-------- ФРАГМЕНТ --------

ГуманистТолстой против гуманистов Возрождения
Толстовство иногда называют русской версией Реформации. Если это верно, то только отчасти. Толстой не верил в «мистическую мельницу», перемалывающую зерна Моисеева завета в муку евангельских истин, и не считал книги Ветхого Завета священными. Христианское вероучение он не связывал с ветхозаветными традициями. Как и лютеране, Толстой верил в способность человека напрямую, без посредничества церкви, постигать Закон Божий. Несомненно, близки ему были и пуританские настроения первых протестантов. Но он жил в XIX веке, а не в XVI столетии. Протестантизм в это время был уже совсем не тот, что в век Реформации, серьезно противостоять широко распространившемуся безверию он не мог. Более того, он к этому безверию подталкивал. Толстой не мог не понимать, что именно лидеры Реформации – Лютер и Кальвин – духовно оправдали переход к капитализму, соблазняющему человека возможностью материального обогащения, подрывающему, благословляя конкуренцию в борьбе за материальные блага, людскую солидарность.
Не забудем, что родина Толстого – Россия, которая в силу исторических и географических обстоятельств не просто отставала от Европы (там не было ни Ренессанса, ни Реформации), но и имела свою выраженную специфику. И связана была эта специфика прежде всего с тем, что в начале XX века большая часть населения страны (крестьянство) все еще жила по правилам передельной крестьянской общины, в которой сохранялись (вопреки экономической целесообразности) духовные приоритеты. На этих крестьян в первую очередь и ориентировался Лев Николаевич. На них, да еще на русскую интеллигенцию, которая, в большинстве своем, исповедовала явно религиозную идею сочувствия страждущим и бескомпромиссного служения единым для всех ценностям. К тому же, эта интеллигенция всегда остро реагировала на злоупотребления властей предержащих. Откровенно утопические, казалось бы, идеи Толстого, были настолько популярны в России, что в начале XX века его авторитет в стране сравнивали с авторитетом самого императора.
Предельный максимализм религиозных воззрений Толстого, к сожалению, превращал все его учение в утопию. Но это был максимализм весьма благородного свойства. Больше всего на свете, больше, чем в Бога, верил Лев Николаевич в духовный потенциал человека. В 1906 году он записал в книжке для заметок: «Есть ли Бог? Не знаю. Знаю, что есть закон моего духовного существа». А два года спустя там появились такие слова: «Богом я называю в своей цельности то, что я в ограниченном состоянии сознаю в себе». И что способен осознать всякий человек.

-------- ВЫДЕРЖКА ИЗ ДАННЫХ --------

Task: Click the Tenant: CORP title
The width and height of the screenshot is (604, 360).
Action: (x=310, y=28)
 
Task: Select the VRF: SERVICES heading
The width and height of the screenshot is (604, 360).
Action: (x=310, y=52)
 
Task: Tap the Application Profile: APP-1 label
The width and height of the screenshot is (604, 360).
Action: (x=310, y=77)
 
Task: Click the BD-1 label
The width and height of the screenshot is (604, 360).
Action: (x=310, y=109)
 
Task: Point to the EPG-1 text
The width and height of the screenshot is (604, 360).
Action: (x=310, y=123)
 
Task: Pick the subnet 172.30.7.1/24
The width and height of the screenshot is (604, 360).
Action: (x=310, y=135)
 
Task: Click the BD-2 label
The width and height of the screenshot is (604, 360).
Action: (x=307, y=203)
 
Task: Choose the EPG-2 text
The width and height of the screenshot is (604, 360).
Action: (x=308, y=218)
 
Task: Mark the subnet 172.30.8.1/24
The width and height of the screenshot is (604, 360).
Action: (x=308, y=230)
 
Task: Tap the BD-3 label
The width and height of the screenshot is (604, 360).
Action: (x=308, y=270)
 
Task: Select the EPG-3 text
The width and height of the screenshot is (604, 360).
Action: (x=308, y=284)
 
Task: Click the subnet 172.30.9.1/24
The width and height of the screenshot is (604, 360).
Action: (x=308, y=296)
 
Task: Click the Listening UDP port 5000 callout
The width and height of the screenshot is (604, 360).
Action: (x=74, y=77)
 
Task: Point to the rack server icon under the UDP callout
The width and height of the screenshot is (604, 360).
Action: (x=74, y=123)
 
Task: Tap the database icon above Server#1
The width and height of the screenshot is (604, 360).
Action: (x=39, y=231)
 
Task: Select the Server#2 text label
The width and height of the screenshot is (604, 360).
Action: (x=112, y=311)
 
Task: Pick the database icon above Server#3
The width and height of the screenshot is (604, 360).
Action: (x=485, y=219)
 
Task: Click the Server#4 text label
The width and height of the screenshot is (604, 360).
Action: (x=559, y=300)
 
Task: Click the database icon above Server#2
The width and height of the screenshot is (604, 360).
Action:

--------

*ЗАДАНИЯ*:
- a) Ответьте на вопросы по тексту о Толстом:
(i) Какие книги Толстой не считал священными?
(ii) С чьим авторитетом сравнивали авторитет Толстого в России в начале XX века?
(iii) В каком году Толстой записал в книжке для заметок слова «Есть ли Бог? Не знаю»?
- b) Напишите продолжение текста о Толстом, начиная сразу после его последнего предложения.

*ОТВЕТЫ*:
- a)
(i) Книги Ветхого Завета.
(ii) С авторитетом императора.
(iii) В 1906 году.

- b)
Иное представление о месте человека в мире предлагала в свое время идеология Возрождения. В первые десятилетия Ренессанса интеллектуальная элита Европы стремилась, опираясь на античное наследие, уравнять в правах духовное и чувственное начала в человеке, так сказать, восстановить гармонию между духом и телом. Добиться этого ей, однако, не удалось. Как только возродился общественный интерес к культурным традициям древних греков и римлян, возобновились (прежде всего в Италии) споры-диалоги между новыми приверженцами классических учений прошлого – стоиками, киниками и эпикурейцами. Стоики настаивали на приоритете духовных ценностей и необходимости подавлять в себе суетные желания, порождаемые извне разного рода соблазнами. Эпикурейцы же стремились утвердить право человека на наслаждения, причем как духовные, так и (не в меньшей мере) чувственные. В конце XV столетия две противостоящие друг другу идеологии проявили себя исторически – мятежом Савонаролы и поучениями Макиавелли.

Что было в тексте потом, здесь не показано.